What is the packing efficiency of a face-centered cubic unit cell...

Question

What is the packing efficiency of a face-centered cubic unit cell? Please show your work.

Accepted Answer

Understand that packing efficiency is the fraction of volume in a crystal structure that is occupied by the constituent particles (atoms, ions, or molecules).. Recognize that in a face-centered cubic (FCC) unit cell, there are 4 atoms per unit cell.
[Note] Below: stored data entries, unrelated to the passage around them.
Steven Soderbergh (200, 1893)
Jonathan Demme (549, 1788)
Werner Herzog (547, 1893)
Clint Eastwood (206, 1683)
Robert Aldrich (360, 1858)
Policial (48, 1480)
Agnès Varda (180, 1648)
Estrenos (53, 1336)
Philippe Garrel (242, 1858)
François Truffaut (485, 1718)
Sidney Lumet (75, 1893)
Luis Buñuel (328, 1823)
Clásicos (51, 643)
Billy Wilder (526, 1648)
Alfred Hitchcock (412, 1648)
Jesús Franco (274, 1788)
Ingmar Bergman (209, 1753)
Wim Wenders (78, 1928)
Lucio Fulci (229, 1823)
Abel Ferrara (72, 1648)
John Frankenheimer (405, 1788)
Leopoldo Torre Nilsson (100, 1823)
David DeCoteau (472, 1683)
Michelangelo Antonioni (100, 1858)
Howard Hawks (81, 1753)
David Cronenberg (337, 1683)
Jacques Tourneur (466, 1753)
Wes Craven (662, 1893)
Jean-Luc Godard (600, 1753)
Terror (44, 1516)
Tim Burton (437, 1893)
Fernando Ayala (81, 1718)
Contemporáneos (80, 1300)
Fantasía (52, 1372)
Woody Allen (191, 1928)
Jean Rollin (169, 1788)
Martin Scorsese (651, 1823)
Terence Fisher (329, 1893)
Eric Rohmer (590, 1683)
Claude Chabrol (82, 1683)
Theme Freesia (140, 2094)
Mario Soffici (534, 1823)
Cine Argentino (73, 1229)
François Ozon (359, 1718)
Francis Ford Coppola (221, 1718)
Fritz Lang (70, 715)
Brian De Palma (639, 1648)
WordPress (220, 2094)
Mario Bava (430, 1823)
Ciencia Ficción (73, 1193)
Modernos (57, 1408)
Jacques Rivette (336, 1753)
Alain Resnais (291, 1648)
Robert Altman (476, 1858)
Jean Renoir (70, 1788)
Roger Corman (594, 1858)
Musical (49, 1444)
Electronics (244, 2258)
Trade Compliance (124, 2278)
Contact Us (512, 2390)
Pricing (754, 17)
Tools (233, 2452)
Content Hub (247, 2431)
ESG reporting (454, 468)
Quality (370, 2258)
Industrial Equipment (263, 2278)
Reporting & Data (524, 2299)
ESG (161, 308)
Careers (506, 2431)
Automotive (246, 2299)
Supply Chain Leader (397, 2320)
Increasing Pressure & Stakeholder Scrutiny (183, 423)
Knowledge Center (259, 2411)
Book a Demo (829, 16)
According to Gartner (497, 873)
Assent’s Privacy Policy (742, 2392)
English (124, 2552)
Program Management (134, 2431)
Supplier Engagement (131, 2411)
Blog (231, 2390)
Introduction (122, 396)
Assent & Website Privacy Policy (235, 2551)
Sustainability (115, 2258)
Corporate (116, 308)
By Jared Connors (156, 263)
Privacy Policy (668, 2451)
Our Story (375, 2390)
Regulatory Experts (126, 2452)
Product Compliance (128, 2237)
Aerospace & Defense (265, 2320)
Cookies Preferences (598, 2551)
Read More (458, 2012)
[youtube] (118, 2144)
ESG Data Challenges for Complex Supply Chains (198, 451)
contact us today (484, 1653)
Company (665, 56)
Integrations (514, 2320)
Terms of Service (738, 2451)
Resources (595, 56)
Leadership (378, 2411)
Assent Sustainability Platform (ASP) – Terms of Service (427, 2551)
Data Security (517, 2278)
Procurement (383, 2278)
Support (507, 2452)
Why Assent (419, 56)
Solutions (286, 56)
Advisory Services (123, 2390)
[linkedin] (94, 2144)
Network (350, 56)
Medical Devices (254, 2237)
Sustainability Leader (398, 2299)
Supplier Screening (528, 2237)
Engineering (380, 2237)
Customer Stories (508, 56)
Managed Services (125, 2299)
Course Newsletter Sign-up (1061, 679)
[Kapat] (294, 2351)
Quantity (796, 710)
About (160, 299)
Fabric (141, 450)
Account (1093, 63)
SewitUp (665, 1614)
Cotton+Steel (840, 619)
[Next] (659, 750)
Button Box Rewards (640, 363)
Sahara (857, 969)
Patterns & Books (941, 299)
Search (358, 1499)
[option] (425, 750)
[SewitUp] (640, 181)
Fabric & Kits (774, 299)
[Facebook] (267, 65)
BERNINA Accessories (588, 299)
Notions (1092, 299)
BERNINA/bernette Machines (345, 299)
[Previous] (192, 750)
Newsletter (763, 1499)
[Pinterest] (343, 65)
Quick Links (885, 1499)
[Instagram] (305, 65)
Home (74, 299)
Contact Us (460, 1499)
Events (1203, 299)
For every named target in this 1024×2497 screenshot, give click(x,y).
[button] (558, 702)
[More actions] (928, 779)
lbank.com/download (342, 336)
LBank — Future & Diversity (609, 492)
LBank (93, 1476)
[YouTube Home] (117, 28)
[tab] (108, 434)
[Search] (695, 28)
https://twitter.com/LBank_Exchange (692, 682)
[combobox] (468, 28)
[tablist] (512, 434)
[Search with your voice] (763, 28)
This is calculated as: 8 corner atoms × 1/8 (each corner atom is shared by 8 unit cells) + 6 face atoms × 1/2 (each face atom is shared by 2 unit cells) = 4 atoms.. Recall that the volume of a sphere (atom) is given by $ V = \frac{4}{3} \pi r^3 $, where $ r $ is the radius of the atom.. Calculate the volume of the FCC unit cell. The edge length $ a $ of the FCC unit cell is related to the atomic radius $ r $ by the equation $ a = 2\sqrt{2}r $. Therefore, the volume of the unit cell is $ a^3 = (2\sqrt{2}r)^3 $.. Determine the packing efficiency by dividing the total volume of the atoms in the unit cell by the volume of the unit cell, and then multiply by 100 to express it as a percentage. The formula is: $ \text{Packing Efficiency} = \left( \frac{4 \times \frac{4}{3} \pi r^3}{(2\sqrt{2}r)^3} \right) \times 100 $.